▸ **EXERCISE DIRECTIONS**:
Below are records; please set down exactly the lines from the first through the one containing "Task: Click the Cut scissors icon".

▸ **RECORDS SHOWN**:
============

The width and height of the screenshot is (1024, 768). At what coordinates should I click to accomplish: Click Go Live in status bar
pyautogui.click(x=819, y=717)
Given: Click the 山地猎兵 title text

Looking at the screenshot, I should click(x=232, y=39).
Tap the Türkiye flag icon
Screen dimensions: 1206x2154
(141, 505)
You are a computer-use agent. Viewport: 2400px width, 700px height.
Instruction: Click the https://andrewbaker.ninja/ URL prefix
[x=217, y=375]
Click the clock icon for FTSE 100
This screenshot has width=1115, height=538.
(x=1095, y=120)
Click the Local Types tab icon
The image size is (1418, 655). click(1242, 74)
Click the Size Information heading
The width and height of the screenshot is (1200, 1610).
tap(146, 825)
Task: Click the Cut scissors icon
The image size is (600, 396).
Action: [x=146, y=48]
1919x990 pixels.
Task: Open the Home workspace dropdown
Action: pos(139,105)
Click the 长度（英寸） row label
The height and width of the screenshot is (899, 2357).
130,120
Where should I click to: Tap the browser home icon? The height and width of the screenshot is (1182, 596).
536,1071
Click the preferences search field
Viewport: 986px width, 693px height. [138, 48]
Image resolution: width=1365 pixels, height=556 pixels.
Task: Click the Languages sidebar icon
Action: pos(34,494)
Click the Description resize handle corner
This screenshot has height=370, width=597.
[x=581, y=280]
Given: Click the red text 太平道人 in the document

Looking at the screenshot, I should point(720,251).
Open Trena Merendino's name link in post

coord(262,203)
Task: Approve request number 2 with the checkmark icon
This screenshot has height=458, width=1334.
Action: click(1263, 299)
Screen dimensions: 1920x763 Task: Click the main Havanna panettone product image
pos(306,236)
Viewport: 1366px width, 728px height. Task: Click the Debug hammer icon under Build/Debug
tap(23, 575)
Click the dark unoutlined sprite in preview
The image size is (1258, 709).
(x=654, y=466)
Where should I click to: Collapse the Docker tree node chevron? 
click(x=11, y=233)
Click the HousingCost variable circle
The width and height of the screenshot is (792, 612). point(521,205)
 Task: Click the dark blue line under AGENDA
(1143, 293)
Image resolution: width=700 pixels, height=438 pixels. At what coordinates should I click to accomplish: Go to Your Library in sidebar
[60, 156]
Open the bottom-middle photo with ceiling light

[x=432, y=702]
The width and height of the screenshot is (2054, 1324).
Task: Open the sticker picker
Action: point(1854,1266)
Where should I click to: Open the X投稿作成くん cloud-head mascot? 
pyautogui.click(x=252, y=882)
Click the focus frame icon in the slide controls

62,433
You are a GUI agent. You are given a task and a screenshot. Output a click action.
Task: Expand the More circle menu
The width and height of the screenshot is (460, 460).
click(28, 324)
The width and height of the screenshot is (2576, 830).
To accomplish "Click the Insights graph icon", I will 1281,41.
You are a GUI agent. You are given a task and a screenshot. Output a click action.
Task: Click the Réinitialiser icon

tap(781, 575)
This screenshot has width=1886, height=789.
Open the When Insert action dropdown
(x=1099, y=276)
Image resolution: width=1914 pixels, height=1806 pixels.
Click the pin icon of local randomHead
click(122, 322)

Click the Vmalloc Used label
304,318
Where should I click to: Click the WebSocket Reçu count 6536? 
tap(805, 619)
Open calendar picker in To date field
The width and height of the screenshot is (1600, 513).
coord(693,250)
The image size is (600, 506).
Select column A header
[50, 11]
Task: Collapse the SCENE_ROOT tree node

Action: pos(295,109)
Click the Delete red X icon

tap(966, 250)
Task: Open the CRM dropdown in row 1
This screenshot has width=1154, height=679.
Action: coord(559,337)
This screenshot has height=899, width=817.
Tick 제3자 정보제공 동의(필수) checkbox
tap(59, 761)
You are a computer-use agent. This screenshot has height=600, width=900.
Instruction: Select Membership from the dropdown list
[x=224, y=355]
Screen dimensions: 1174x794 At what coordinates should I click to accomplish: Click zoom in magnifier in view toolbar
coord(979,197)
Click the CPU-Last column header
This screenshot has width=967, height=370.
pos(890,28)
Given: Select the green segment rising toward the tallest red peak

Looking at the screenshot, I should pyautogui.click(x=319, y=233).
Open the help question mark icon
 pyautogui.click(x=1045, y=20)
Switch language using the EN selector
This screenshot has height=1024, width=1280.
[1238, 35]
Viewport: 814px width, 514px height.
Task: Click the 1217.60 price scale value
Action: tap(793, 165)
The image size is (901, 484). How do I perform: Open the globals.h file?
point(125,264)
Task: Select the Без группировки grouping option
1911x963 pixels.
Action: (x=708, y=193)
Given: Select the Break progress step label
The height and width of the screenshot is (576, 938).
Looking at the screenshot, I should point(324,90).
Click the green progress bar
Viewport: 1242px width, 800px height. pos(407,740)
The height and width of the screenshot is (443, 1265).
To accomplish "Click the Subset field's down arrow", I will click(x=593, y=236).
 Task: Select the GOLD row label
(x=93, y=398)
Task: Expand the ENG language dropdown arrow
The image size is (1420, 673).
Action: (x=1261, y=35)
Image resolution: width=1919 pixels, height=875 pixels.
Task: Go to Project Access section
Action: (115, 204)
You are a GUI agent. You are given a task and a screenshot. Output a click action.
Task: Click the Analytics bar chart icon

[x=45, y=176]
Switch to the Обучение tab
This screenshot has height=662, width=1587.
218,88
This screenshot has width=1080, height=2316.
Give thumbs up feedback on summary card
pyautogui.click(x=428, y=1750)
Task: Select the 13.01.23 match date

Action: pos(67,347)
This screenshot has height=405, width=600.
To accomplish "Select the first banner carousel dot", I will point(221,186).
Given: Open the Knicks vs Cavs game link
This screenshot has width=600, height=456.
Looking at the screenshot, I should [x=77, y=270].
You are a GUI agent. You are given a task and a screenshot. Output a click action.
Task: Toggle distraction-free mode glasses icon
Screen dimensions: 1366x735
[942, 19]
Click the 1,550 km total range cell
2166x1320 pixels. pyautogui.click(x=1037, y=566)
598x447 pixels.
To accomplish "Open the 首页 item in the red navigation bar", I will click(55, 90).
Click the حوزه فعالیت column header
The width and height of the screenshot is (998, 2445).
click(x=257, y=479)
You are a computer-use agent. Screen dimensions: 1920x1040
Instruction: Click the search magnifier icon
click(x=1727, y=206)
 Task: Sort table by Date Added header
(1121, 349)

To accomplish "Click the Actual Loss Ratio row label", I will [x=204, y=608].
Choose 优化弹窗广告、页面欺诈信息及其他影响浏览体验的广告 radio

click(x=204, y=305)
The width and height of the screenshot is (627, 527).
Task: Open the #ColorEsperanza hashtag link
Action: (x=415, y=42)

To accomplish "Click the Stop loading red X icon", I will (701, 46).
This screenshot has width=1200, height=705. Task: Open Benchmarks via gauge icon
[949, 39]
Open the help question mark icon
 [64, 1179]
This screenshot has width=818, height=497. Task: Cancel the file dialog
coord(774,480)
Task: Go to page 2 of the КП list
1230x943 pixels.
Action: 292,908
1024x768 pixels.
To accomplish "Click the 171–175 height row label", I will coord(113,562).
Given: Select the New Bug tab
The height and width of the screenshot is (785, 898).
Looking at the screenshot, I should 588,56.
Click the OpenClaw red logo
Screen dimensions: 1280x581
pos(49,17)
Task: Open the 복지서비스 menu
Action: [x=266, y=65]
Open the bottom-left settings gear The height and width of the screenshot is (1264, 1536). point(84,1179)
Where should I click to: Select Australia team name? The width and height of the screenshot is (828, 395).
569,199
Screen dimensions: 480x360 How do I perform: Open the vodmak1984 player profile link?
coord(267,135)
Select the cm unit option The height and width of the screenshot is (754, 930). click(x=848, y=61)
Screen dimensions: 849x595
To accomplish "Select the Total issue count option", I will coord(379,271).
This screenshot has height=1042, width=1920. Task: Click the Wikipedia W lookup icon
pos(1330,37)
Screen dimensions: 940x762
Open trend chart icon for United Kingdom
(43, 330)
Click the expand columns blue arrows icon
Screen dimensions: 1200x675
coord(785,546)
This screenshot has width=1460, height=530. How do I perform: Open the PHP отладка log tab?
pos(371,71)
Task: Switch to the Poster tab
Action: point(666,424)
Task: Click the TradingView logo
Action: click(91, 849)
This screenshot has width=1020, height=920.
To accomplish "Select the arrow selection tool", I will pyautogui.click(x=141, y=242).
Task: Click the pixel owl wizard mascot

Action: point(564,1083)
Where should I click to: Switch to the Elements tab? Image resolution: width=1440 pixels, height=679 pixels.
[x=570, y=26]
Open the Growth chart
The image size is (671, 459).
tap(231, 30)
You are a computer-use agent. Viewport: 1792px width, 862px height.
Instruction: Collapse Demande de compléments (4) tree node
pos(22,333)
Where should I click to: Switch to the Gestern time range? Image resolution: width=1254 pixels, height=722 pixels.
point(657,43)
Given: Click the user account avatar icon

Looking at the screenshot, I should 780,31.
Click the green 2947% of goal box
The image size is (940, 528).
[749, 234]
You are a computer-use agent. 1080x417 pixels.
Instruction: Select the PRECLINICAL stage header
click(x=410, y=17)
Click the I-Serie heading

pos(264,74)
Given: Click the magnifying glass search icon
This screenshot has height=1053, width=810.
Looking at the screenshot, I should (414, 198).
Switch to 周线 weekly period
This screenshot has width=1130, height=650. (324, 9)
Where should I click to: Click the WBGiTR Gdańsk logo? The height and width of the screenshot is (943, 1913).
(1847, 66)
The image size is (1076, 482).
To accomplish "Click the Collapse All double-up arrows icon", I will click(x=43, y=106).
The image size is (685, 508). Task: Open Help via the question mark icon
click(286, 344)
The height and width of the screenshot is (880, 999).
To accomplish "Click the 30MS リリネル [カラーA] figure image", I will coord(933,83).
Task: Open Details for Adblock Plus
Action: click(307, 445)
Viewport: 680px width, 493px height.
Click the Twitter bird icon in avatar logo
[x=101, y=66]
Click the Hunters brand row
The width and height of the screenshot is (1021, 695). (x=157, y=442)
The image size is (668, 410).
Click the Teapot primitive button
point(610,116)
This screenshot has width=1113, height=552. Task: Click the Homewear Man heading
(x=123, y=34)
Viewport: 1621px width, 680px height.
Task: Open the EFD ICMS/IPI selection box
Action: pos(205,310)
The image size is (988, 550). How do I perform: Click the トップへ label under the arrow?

============

▸ **RESULT OF THIS TASK**:
The width and height of the screenshot is (1024, 768). At what coordinates should I click to accomplish: Click Go Live in status bar
pyautogui.click(x=819, y=717)
Given: Click the 山地猎兵 title text

Looking at the screenshot, I should click(x=232, y=39).
Tap the Türkiye flag icon
Screen dimensions: 1206x2154
(141, 505)
You are a computer-use agent. Viewport: 2400px width, 700px height.
Instruction: Click the https://andrewbaker.ninja/ URL prefix
[x=217, y=375]
Click the clock icon for FTSE 100
This screenshot has width=1115, height=538.
(x=1095, y=120)
Click the Local Types tab icon
The image size is (1418, 655). click(1242, 74)
Click the Size Information heading
The width and height of the screenshot is (1200, 1610).
tap(146, 825)
Task: Click the Cut scissors icon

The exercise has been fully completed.